### [EXERCISE TASK]
Change "index URL" to "wheel index" in the part of the material that opens with the line containing "Screen dimensions: 296x248" and closes with the line containing "Click the download.pytorch.org/whl/cu121", and give only those lines. Leave everything else in them unchanged.

### [THE DATA]
==========
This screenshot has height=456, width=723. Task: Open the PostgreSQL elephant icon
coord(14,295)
==========
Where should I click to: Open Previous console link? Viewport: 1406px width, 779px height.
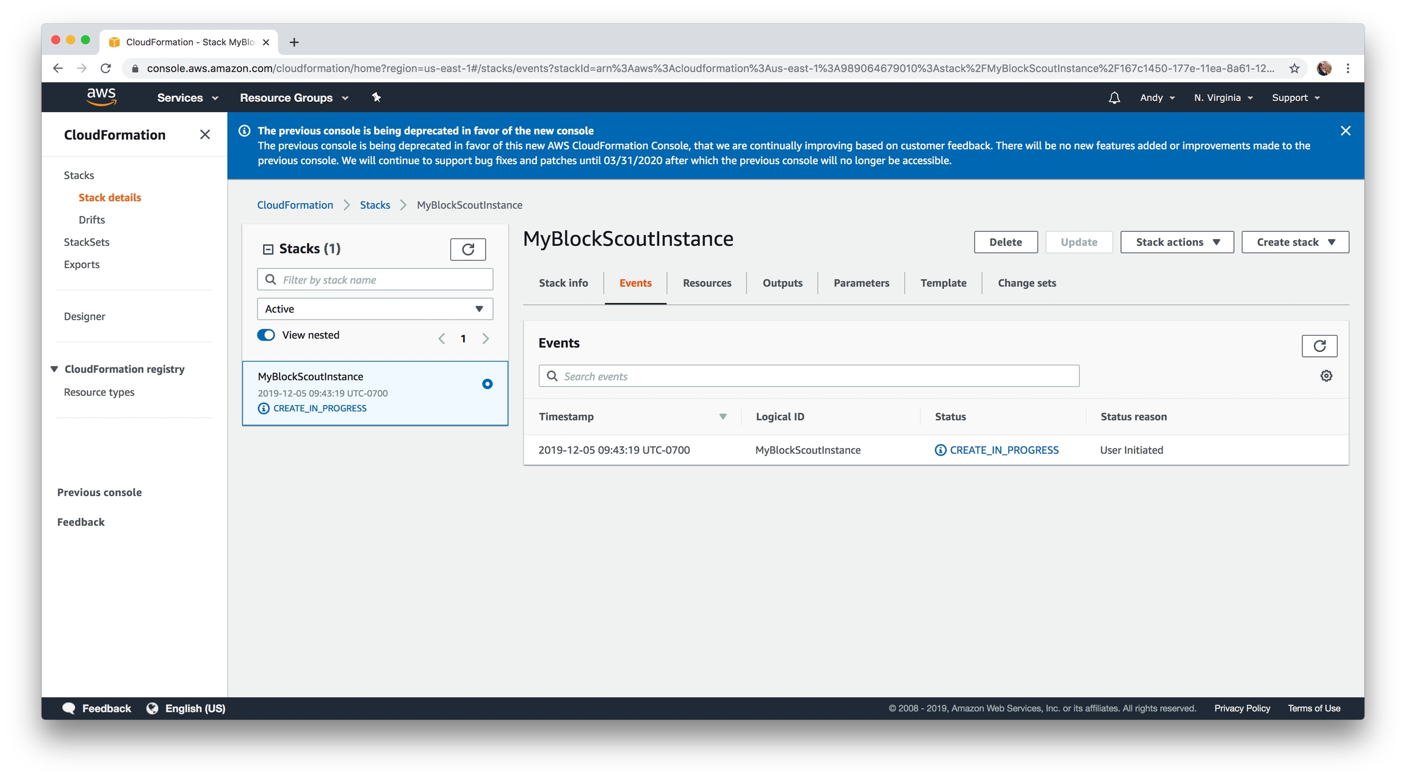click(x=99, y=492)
==========
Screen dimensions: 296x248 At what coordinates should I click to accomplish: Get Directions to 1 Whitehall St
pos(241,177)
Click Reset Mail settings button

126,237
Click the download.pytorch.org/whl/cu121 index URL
==========
### [EXERCISE RESPONSE]
Screen dimensions: 296x248 At what coordinates should I click to accomplish: Get Directions to 1 Whitehall St
pos(241,177)
Click Reset Mail settings button

126,237
Click the download.pytorch.org/whl/cu121 wheel index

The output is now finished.